> _Exercise_:
Every record must appear in your reply exactly as written.

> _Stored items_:
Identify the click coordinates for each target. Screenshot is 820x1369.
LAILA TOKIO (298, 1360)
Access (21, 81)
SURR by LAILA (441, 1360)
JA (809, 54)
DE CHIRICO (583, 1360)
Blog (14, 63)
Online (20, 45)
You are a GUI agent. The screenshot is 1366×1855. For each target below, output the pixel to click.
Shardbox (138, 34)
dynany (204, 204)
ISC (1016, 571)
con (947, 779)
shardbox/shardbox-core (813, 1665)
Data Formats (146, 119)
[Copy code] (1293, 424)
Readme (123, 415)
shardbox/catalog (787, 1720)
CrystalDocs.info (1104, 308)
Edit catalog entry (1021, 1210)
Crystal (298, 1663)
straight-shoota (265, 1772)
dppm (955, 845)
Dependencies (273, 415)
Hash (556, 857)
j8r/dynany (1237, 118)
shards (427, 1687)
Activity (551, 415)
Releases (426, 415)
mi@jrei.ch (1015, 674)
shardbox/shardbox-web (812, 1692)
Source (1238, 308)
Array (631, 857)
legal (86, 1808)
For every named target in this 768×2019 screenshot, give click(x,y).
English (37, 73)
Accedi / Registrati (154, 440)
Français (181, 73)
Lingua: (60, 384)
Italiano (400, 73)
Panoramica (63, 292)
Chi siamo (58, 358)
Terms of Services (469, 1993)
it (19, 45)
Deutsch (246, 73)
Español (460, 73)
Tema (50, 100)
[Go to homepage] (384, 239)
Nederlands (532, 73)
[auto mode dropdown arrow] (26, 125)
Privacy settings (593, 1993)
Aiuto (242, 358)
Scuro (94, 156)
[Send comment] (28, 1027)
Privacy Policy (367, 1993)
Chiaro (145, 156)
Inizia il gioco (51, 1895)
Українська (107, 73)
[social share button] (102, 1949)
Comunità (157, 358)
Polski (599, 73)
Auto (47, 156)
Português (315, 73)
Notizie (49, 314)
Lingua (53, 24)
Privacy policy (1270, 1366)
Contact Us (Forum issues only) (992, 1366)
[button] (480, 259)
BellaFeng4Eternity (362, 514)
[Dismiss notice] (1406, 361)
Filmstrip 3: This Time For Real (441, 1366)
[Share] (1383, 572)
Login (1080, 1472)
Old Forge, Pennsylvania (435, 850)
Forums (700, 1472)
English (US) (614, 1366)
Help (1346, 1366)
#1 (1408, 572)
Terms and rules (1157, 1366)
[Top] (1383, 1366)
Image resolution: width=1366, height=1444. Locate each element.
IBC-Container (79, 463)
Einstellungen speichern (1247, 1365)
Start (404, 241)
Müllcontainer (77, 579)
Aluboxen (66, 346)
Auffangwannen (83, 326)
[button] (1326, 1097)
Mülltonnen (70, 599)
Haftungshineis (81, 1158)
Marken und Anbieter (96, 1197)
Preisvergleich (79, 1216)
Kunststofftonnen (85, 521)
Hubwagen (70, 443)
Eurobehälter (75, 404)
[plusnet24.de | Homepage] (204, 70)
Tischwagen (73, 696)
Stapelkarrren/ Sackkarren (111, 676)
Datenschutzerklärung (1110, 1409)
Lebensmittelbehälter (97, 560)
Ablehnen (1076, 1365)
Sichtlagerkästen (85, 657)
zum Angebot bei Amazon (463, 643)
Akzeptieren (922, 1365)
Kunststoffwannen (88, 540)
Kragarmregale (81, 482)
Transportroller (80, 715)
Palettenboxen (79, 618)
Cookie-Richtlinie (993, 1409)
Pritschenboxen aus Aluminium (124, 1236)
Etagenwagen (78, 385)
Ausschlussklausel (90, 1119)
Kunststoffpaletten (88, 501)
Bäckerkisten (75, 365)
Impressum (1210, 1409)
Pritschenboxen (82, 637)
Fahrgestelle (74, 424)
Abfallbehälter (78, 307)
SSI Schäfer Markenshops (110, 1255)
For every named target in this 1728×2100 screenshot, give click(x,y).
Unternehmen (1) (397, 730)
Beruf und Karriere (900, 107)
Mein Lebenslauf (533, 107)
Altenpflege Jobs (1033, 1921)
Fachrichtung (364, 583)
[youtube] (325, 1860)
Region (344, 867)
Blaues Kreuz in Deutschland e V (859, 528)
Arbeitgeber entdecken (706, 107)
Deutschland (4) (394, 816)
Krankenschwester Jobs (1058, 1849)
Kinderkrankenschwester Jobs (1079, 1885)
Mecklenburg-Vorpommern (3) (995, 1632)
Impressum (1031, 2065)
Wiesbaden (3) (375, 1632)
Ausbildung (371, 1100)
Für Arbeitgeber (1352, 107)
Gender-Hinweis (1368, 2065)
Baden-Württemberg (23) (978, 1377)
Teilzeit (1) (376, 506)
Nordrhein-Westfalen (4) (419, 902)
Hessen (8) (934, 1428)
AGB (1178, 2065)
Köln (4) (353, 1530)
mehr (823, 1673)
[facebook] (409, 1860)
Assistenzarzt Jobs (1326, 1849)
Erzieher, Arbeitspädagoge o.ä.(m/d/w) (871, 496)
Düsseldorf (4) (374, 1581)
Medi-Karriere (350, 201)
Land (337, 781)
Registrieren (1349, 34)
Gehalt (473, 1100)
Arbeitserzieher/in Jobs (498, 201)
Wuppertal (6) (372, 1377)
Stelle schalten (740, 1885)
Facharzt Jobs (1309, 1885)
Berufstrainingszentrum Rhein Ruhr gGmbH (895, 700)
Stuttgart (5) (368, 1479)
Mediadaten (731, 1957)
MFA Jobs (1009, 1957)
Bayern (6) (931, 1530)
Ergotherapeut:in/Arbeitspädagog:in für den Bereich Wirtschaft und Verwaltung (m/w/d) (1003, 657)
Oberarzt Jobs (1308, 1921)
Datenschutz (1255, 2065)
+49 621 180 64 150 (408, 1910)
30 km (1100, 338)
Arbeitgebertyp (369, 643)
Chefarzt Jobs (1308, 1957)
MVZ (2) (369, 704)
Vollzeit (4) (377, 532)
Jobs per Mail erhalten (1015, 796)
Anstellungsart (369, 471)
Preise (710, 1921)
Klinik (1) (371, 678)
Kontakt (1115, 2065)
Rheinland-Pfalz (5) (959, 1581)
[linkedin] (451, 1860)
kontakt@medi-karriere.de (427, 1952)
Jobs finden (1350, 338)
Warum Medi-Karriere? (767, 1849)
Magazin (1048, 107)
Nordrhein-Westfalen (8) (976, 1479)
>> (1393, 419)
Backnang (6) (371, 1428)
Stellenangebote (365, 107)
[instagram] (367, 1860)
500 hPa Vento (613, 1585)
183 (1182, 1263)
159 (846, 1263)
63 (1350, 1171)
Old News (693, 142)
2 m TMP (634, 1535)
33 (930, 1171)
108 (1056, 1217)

> _Solution for this problem_:
Identify the click coordinates for each target. Screenshot is 820x1369.
LAILA TOKIO (298, 1360)
Access (21, 81)
SURR by LAILA (441, 1360)
JA (809, 54)
DE CHIRICO (583, 1360)
Blog (14, 63)
Online (20, 45)
You are a GUI agent. The screenshot is 1366×1855. For each target below, output the pixel to click.
Shardbox (138, 34)
dynany (204, 204)
ISC (1016, 571)
con (947, 779)
shardbox/shardbox-core (813, 1665)
Data Formats (146, 119)
[Copy code] (1293, 424)
Readme (123, 415)
shardbox/catalog (787, 1720)
CrystalDocs.info (1104, 308)
Edit catalog entry (1021, 1210)
Crystal (298, 1663)
straight-shoota (265, 1772)
dppm (955, 845)
Dependencies (273, 415)
Hash (556, 857)
j8r/dynany (1237, 118)
shards (427, 1687)
Activity (551, 415)
Releases (426, 415)
mi@jrei.ch (1015, 674)
shardbox/shardbox-web (812, 1692)
Source (1238, 308)
Array (631, 857)
legal (86, 1808)
For every named target in this 768×2019 screenshot, give click(x,y).
English (37, 73)
Accedi / Registrati (154, 440)
Français (181, 73)
Lingua: (60, 384)
Italiano (400, 73)
Panoramica (63, 292)
Chi siamo (58, 358)
Terms of Services (469, 1993)
it (19, 45)
Deutsch (246, 73)
Español (460, 73)
Tema (50, 100)
[Go to homepage] (384, 239)
Nederlands (532, 73)
[auto mode dropdown arrow] (26, 125)
Privacy settings (593, 1993)
Aiuto (242, 358)
Scuro (94, 156)
[Send comment] (28, 1027)
Privacy Policy (367, 1993)
Chiaro (145, 156)
Inizia il gioco (51, 1895)
Українська (107, 73)
[social share button] (102, 1949)
Comunità (157, 358)
Polski (599, 73)
Auto (47, 156)
Português (315, 73)
Notizie (49, 314)
Lingua (53, 24)
Privacy policy (1270, 1366)
Contact Us (Forum issues only) (992, 1366)
[button] (480, 259)
BellaFeng4Eternity (362, 514)
[Dismiss notice] (1406, 361)
Filmstrip 3: This Time For Real (441, 1366)
[Share] (1383, 572)
Login (1080, 1472)
Old Forge, Pennsylvania (435, 850)
Forums (700, 1472)
English (US) (614, 1366)
Help (1346, 1366)
#1 (1408, 572)
Terms and rules (1157, 1366)
[Top] (1383, 1366)
Image resolution: width=1366, height=1444. Locate each element.
IBC-Container (79, 463)
Einstellungen speichern (1247, 1365)
Start (404, 241)
Müllcontainer (77, 579)
Aluboxen (66, 346)
Auffangwannen (83, 326)
[button] (1326, 1097)
Mülltonnen (70, 599)
Haftungshineis (81, 1158)
Marken und Anbieter (96, 1197)
Preisvergleich (79, 1216)
Kunststofftonnen (85, 521)
Hubwagen (70, 443)
Eurobehälter (75, 404)
[plusnet24.de | Homepage] (204, 70)
Tischwagen (73, 696)
Stapelkarrren/ Sackkarren (111, 676)
Datenschutzerklärung (1110, 1409)
Lebensmittelbehälter (97, 560)
Ablehnen (1076, 1365)
Sichtlagerkästen (85, 657)
zum Angebot bei Amazon (463, 643)
Akzeptieren (922, 1365)
Kunststoffwannen (88, 540)
Kragarmregale (81, 482)
Transportroller (80, 715)
Palettenboxen (79, 618)
Cookie-Richtlinie (993, 1409)
Pritschenboxen aus Aluminium (124, 1236)
Etagenwagen (78, 385)
Ausschlussklausel (90, 1119)
Kunststoffpaletten (88, 501)
Bäckerkisten (75, 365)
Impressum (1210, 1409)
Pritschenboxen (82, 637)
Fahrgestelle (74, 424)
Abfallbehälter (78, 307)
SSI Schäfer Markenshops (110, 1255)
For every named target in this 1728×2100 screenshot, give click(x,y).
Unternehmen (1) (397, 730)
Beruf und Karriere (900, 107)
Mein Lebenslauf (533, 107)
Altenpflege Jobs (1033, 1921)
Fachrichtung (364, 583)
[youtube] (325, 1860)
Region (344, 867)
Blaues Kreuz in Deutschland e V (859, 528)
Arbeitgeber entdecken (706, 107)
Deutschland (4) (394, 816)
Krankenschwester Jobs (1058, 1849)
Kinderkrankenschwester Jobs (1079, 1885)
Mecklenburg-Vorpommern (3) (995, 1632)
Impressum (1031, 2065)
Wiesbaden (3) (375, 1632)
Ausbildung (371, 1100)
Für Arbeitgeber (1352, 107)
Gender-Hinweis (1368, 2065)
Baden-Württemberg (23) (978, 1377)
Teilzeit (1) (376, 506)
Nordrhein-Westfalen (4) (419, 902)
Hessen (8) (934, 1428)
AGB (1178, 2065)
Köln (4) (353, 1530)
mehr (823, 1673)
[facebook] (409, 1860)
Assistenzarzt Jobs (1326, 1849)
Erzieher, Arbeitspädagoge o.ä.(m/d/w) (871, 496)
Düsseldorf (4) (374, 1581)
Medi-Karriere (350, 201)
Land (337, 781)
Registrieren (1349, 34)
Gehalt (473, 1100)
Arbeitserzieher/in Jobs (498, 201)
Wuppertal (6) (372, 1377)
Stelle schalten (740, 1885)
Facharzt Jobs (1309, 1885)
Berufstrainingszentrum Rhein Ruhr gGmbH (895, 700)
Stuttgart (5) (368, 1479)
Mediadaten (731, 1957)
MFA Jobs (1009, 1957)
Bayern (6) (931, 1530)
Ergotherapeut:in/Arbeitspädagog:in für den Bereich Wirtschaft und Verwaltung (m/w/d) (1003, 657)
Oberarzt Jobs (1308, 1921)
Datenschutz (1255, 2065)
+49 621 180 64 150 (408, 1910)
30 km (1100, 338)
Arbeitgebertyp (369, 643)
Chefarzt Jobs (1308, 1957)
MVZ (2) (369, 704)
Vollzeit (4) (377, 532)
Jobs per Mail erhalten (1015, 796)
Anstellungsart (369, 471)
Preise (710, 1921)
Klinik (1) (371, 678)
Kontakt (1115, 2065)
Rheinland-Pfalz (5) (959, 1581)
[linkedin] (451, 1860)
kontakt@medi-karriere.de (427, 1952)
Jobs finden (1350, 338)
Warum Medi-Karriere? (767, 1849)
Magazin (1048, 107)
Nordrhein-Westfalen (8) (976, 1479)
>> (1393, 419)
Backnang (6) (371, 1428)
Stellenangebote (365, 107)
[instagram] (367, 1860)
500 hPa Vento (613, 1585)
183 (1182, 1263)
159 (846, 1263)
63 (1350, 1171)
Old News (693, 142)
2 m TMP (634, 1535)
33 (930, 1171)
108 (1056, 1217)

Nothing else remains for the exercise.